Pakistani found infected with polio in Australia



By Ashfaq Yusufzai


PESHAWAR, Aug 2: Australia has announced public health alert after Victorian health authorities found a 22-year-old Pakistani infected with polio last month, WHO officials said.

“Polio generally hit people below the age of 15 years, but this unusual case has caused alarms in donor organisations working for eradication of polio,” said the officials. They said it was likely that Australia and other countries made polio vaccination certificate compulsory for travellers from Pakistan.

The polio victim, studying in Melbourne, had come to Pakistan in March and visited Swat and Kalam along with some friends from Karachi and Islamabad. He had also stayed for a while in Mardan from where he had got the services of a cook. Later, they had stayed for one night each in Swat and Kalam. In Kalam, he had stayed in a hotel owned and run by people from Khyber Agency.

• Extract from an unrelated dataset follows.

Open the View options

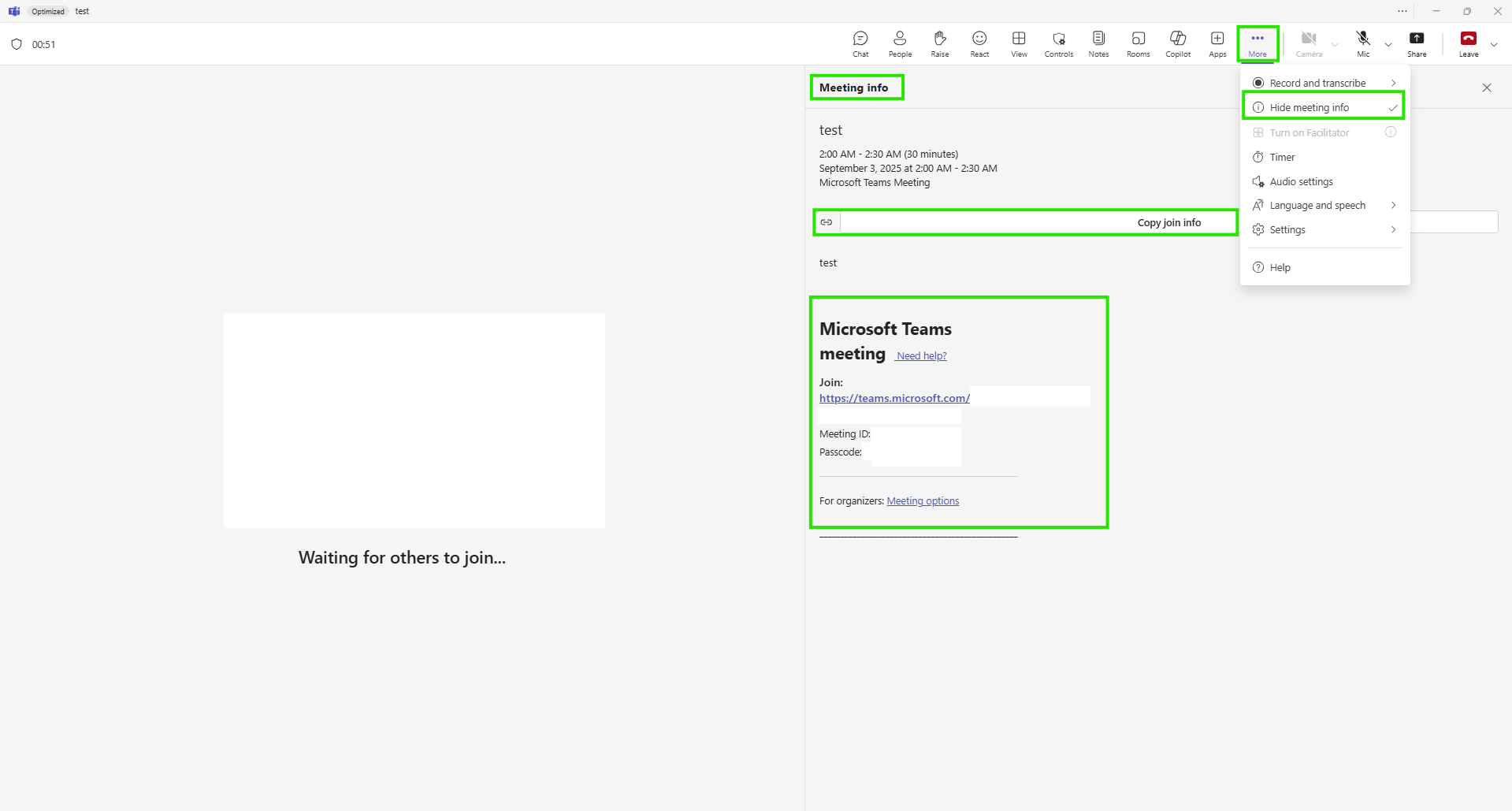[x=1019, y=43]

Meanwhile, he developed some weakness in feet and laboratory tests conducted in the first week of July revealed that he had poliomyelitis.

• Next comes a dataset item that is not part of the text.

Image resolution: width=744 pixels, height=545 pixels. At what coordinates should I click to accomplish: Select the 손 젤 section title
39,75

According to the Department of Health and Ageing, the last case of wild type polio virus infection in Australia had occurred in 1986 and the Western Pacific Region, including Australia, had been declared polio free in 2000.

The WHO officials said polio was a highly infectious disease.

“This shows that we need coordinated efforts by the international community to eradicate polio,” said Dr Khalife Mahmud Bile, chief of WHO Pakistan.

The officials said a meeting of the Australian Health Protection Committee on July 13 had reviewed the case and agreed on national action to trace passengers who had travelled with the infected passenger and to isolate his Australian home contacts.

The department had asked all passengers on Thai Airlines flight TG999 from Bangkok arriving in Melbourne on July 2 to contact it for further information.

The officials said the patient, who had recovered from his initial paralysis, would remain in hospital in isolation until he was diagnosed polio free. His household contacts had been asked to remain in home quarantine till it was established that they were not infected, they said.

They said the risk to healthcare workers was very low, the staff who had contact with the patient would also be screened and all Australian hospital emergency departments had been alerted to look out for any signs or symptoms of polio.

Officials at the Polio Eradication Initiative of the WHO in Islamabad said the Australian government was extremely concerned about the detection of polio case on its soil and had sent the information to Pakistani authorities.

“The Australian government says the case had been imported from Pakistan. The student has been quarantined there,” they said.

WHO’s Sarfaraz Khan Afridi said the poliomyelitis virus was tested for genetic sequencing in the genetic bank which closely resembled with a polio case detected in Khyber Agency in October 2006.

Dr Obaidul Islam of WHO in Islamabad said the polio victim belonged to Gujrat, which had not reported a polio case since 1997.

“We have also collected stool samples from people where he had stayed. We have taken samples from hotels’ staff in Swat and Kalam,” said Dr Afridi.

“The virus is the type which has been found in two polio cases in Nangrahar and Leghman this year,” Dr Obaid said.